The end of “the war to end all wars” came in the eleventh hour of the eleventh day of the eleventh month of 1918. President Wilson proclaimed November 11 as the first commemoration of Armistice Day honoring those brave men and women the following year. In 1954, the word “Armistice” was replaced with “Veterans” and the day became known as the day to honor American veterans of all wars.

Today, I carry on that tradition and honor those who serve. It is because of those who came before me and continue to come after that I am able to challenge the system of authority that strips us of our inalienable rights. For them, I am thankful.

As I reflect today, I am proud of my service. I am also proud of the service my family has given to our great republic for nearly the last 75 years. From my Grandfather to my nephew, someone in my family has participated in nearly every major conflict since The Second World War and served in every major branch of our armed forces.

My Grandfather served in this great country’s Army. He fought valiantly in the Pacific Theater during World War II. Like most members of the greatest generation, he rarely spoke of the atrocities of war. The one rare occasion he did was the only occasion I witnessed him weep. He didn’t even shed a tear when he told us he was diagnosed with terminal cancer.

My uncle, from whom I get my middle name, served in Vietnam as a Navy Corpsman. He also spoke of war. His warnings were more overt than my Grandfather’s. I never saw him emotional, but he was stern in his position. Despite the fact that he came home, he reminded me that a part of him never did.

Two of his sons served. Shawn served in the Army spending the majority of his time in Germany. My cousin Alan served in the Air Force before earning his accounting degree in Northern Florida.

I was next in line serving in the US Navy on submarines as a nuclear operator. My service saw the beginning of the War on Terror resulting from the attack on the World Trade Towers. While most of you reading this were watching history unfold, I was sitting in the ocean thinking it was a drill.
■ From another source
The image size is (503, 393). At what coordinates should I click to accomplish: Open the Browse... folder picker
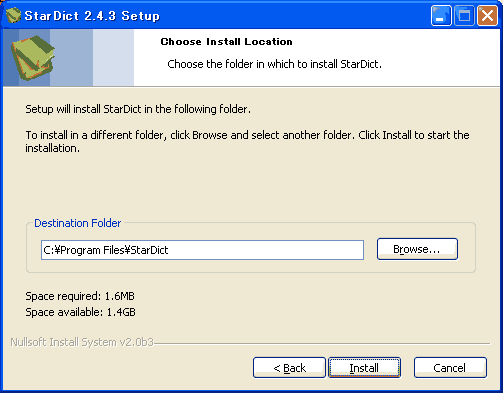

My younger cousin Clint came after me. Clint’s service in the Marines duringĀ  Operation Iraqi Freedom is the stuff books are written about and is made into movies. He is also the only one of us to pursue a military or para-military career after service. As a border patrol agent he is a member of one of the most elite teams in all of federal law enforcement.

My sister-in-law also served. She was activated to the Middle East shortly after she and my brother started a family. They quickly learned that the needs of the military come first. Amanda would miss the next year or so of her first daughter’s young life. Thankfully, Amanda left Daniel in a network of supportive family enabling him to excel as a police officer.

And lastly, my nephew is committed to serve. He took the oath of enlistment over the summer and will leave for boot-camp after finishing his senior year in high school. In the meantime, he drills with the JROTC to sharpen up.

I take pride in my service. I also take pride in the service my family gave. Today, I honor all Veterans the same as I do those in my family.